A campaign of withdrawal of services began. The postman would not deliver his letters. The local laundress would not wash his clothes, the blacksmith would not shoe his horses. Soon, the local shops began refusing him service, leaving Boycott in a kind of siege, so that he had to import provisions from outside of the village. The phrase "to boycott someone or something" originates from the treatment this English land agent received from the people of Ireland he had treated so callously. Completely oblivious, it seems, to the reasons why he was being so treated, Boycott wrote a whining letter to The Times, in which he outlined his situation:

THE STATE OF IRELAND
Sir, The following detail may be interesting to your readers as exemplifying the power of the Land League. On the 22nd September a process-server, escorted by a police force of seventeen men, retreated to my house for protection, followed by a howling mob of people, who yelled and hooted at the members of my family. On the ensuing day, September 23rd, the people collected in crowds upon my farm, and some hundred or so came up to my house and ordered off, under threats of ulterior consequences, all my farm labourers, workmen, and stablemen, commanding them never to work for me again. My herd (?) has been frightened by them into giving up his employment, though he has refused to give up the house he held from me as part of his emolument. Another herd on an off farm has also been compelled to resign his situation. My blacksmith has received a letter threatening him with murder if he does any more work for me, and my laundress has also been ordered to give up my washing. A little boy, twelve years of age, who carried my post-bag to and from the neighbouring town of Ballinrobe, was struck and threatened on 27th September, and ordered to desist from his work; since which time I have sent my little nephew for my letters and even he, on 2nd October, was stopped on the road and threatened if he continued to act as my messenger. The shopkeepers have been warned to stop all supplies to my house, and I have just received a message from the post mistress to say that the telegraph messenger was stopped and threatened on the road when bringing out a message to me and that she does not think it safe to send any telegrams which may come for me in the future for fear they should be abstracted and the messenger injured. My farm is public property; the people wander over it with impunity. My crops are trampled upon, carried away in quantities, and destroyed wholesale. The locks on my gates are smashed, the gates thrown open, the walls thrown down, and the stock driven out on the roads. I can get no workmen to do anything, and my ruin is openly avowed as the object of the Land League unless I throw up everything and leave the country. I say nothing about the danger to my own life, which is apparent to anybody who knows the country.
CHARLES C. BOYCOTT
Lough Mask House, County Mayo, 14 October

As a result of this self-serving cry for help, the British press mobilised, and Englishmen came to Boycott's rescue, to help save his crops, which, after all, if he could not harvest them would not reflect well on him with his lord and master back in England. The idea of so many Ulstermen - hundreds originally, and to have been armed, though this was reduced to fifty and no arms, on the orders of the Chief Secretary of Ireland, Lord Edward Forster - descending on the south spooked many nationalists, and was seen almost as a prelude to an invasion. There were protests and unrest as the trains travelled south, but no violence in the end. Boycott, not surprisingly, found that staying in Mayo after that was not a good idea, and was evacuated to Dublin, where again he received threats until he was transferred home to England. Using the word which would forever after become synonymous with his name, letters to the hotel in which he lodged in Dublin prior to his return to England threatened to "boycott" the place if he was not sent packing.. After this, the term passed into common parlance, and anyone earning ostracisation was said to be "boycotted". Apparently, the whole idea went back to our friend, Father John O'Malley:

I said, "I'm bothered about a word."

» **DATA SHOWN**:
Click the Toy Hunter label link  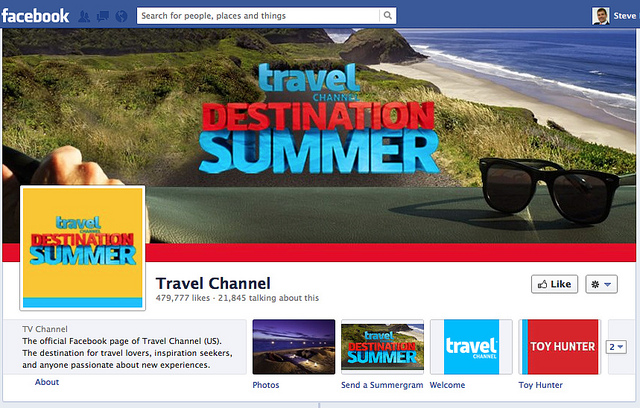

» **WHAT TO DO**:
A. Recast the paragraph of the account of Charles Boycott that begins "A campaign of withdrawal of services began" as a bulleted list of its main facts.
B. According to the account of Charles Boycott, why did Englishmen come to help save his crops? Answer in one to three sentences.
C. Continue the account of Charles Boycott from its last line.

» **PER-TASK OUTPUTS**:
A.
- Local people began withdrawing their services from Boycott.
- The postman stopped delivering his letters, the laundress stopped washing his clothes, and the blacksmith stopped shoeing his horses.
- Local shops refused him service, so he had to bring in provisions from outside the village.
- The phrase "to boycott someone or something" comes from the way the Irish people he had treated callously responded to this English land agent.
- Apparently unaware of why he was being treated this way, Boycott wrote to The Times to describe his situation.

B. Boycott's letter to The Times led the British press to mobilize, and Englishmen then came to his aid. His crops mattered because failing to harvest them would not reflect well on him with his lord and master in England.

C.
"What is it?" asked Father John.
"Well," I said, "When the people ostracise a land-grabber we call it social excommunication, but we ought to have an entirely different word to signify ostracism applied to a landlord or land-agent like Boycott. Ostracism won't do – the peasantry would not know the meaning of the word – and I can't think of any other."
"No," said Father John, "ostracism wouldn't do."
He looked down, tapped his big forehead, and said: "How would it do to call it to Boycott him?"




The Land War


William Ewart Gladstone (1809 - 1898)

What is it with these weird middle names? Ewart? Never heard of an Ewart before. Wonder if it's a corruption of Stewart? Well, he was Scottish-born, so maybe. Reminds me of the old Simpsons line: "Attention! The Gift Shop has sold out of Bort licence plates! I repeat: there are no more Bort licence plates!" Ah, you had to be there. Having served under no less than four Prime Ministers - twice under Robert Peel - Gladstone was finally elected to the top position himself in 1868. He was seen as a liberal politician, and said to be the friend of the working man. Well, coming from Liverpool (yes yes! His father was Scottish: I never said he was born there, smartass) he would be, wouldn't he? He campaigned against the previous administration's policy of trade protectionism - which was chiefly to blame for the Famine, or at least the government's response, or lack of it, to it - and believed in equality of opportunity. This would in turn lead to his passing the Landlord and Tenant  (Ireland) Act 1870, which was not as good a thing for Ireland as it sounds.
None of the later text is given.